**PARTS OF THE EXERCISE**
(1) Answer these questions about the column on the long march:
(a) Where were the tens of thousands of people gathered?
(b) Which day of the march had begun when most people wanted a peaceful and swift resolution?
(c) According to the column, the long march was a success story of what?
(2) Return the passage of the column on the long march between "The long march" and "from a cliffhanger.", inclusive, copied word for word.

**EXTRACT**
[start]

Some of us, watching with bated breath the high-pitched drama named the ‘Long March for Revolution’ by Dr Tahirul Qadri, heaved a sigh of relief at the drop of the curtain. Indeed, it was an engrossing drama with a finger-waving fiery preacher as a hero, whose voice resonated with tens of thousands of people gathered in D-Square, and government ministers who termed the preacher a religious charlatan, and mocked him in talk shows. However, as the march entered the fourth day and the protestors, including old women and suckling children, were seen precariously grappling with biting cold and rain, majority of us wanted a peaceful and swift resolution to it. Mercifully, the federal government showed maturity and flexibility and held negotiations to bring to an end the maverick preacher’s play.
The long march has been termed a success by Dr Qadri and his supporters. No doubt it has been a success story, but only of democracy. Dr Qadri’s fallacious argument that “We need to protect the state and not politics”, couched in reformist jargon and emotional historical references, has been proved wrong. It was only good politics — democratic in character — that saved him and the state from a cliffhanger.

[end]

**DATA BLOCK**
[start]

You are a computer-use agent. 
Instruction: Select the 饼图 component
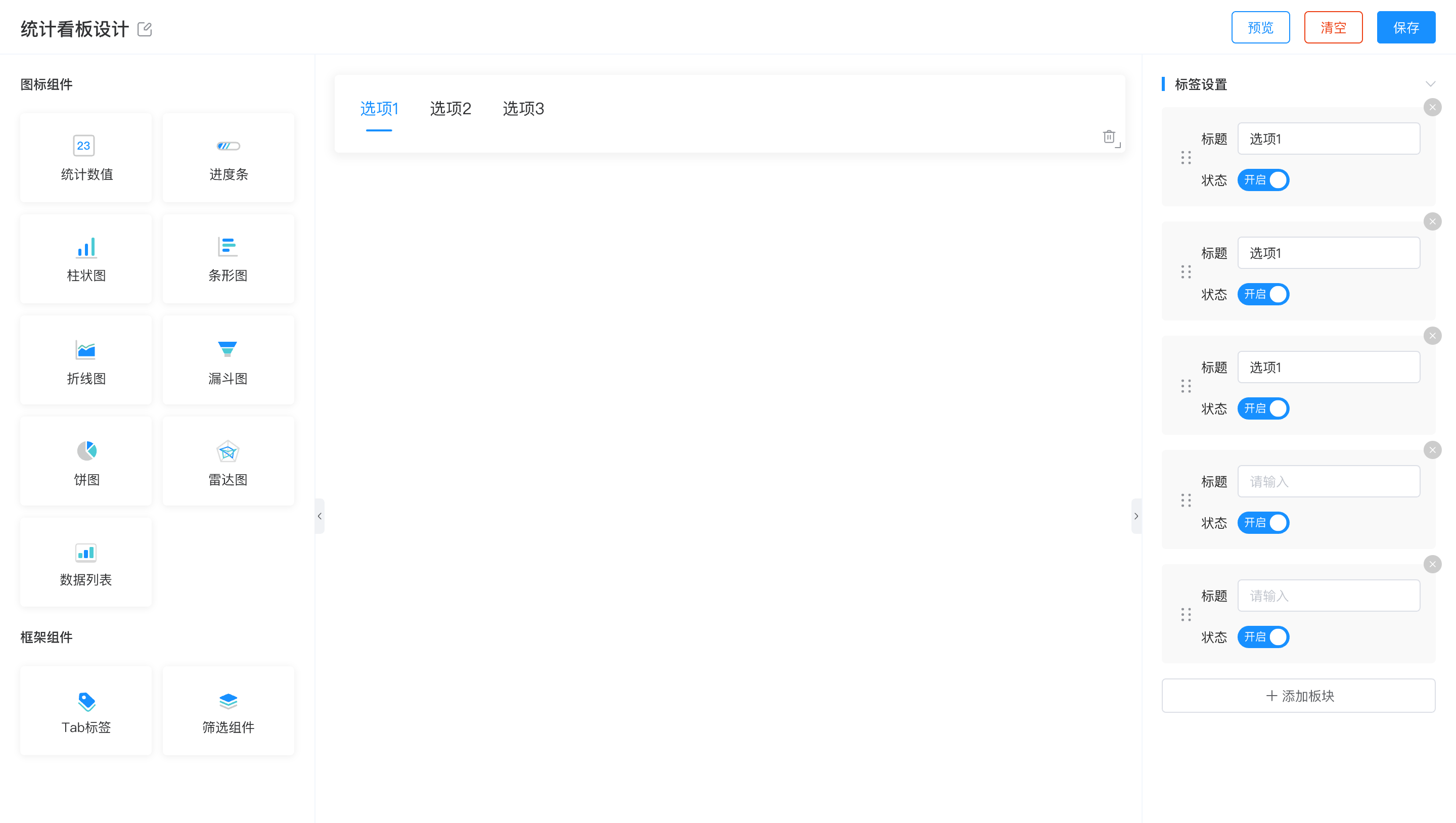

[end]

**RESULTS BY TASK**
(1)
(a) D-Square
(b) The fourth day
(c) Democracy

(2)
The long march has been termed a success by Dr Qadri and his supporters. No doubt it has been a success story, but only of democracy. Dr Qadri’s fallacious argument that “We need to protect the state and not politics”, couched in reformist jargon and emotional historical references, has been proved wrong. It was only good politics — democratic in character — that saved him and the state from a cliffhanger.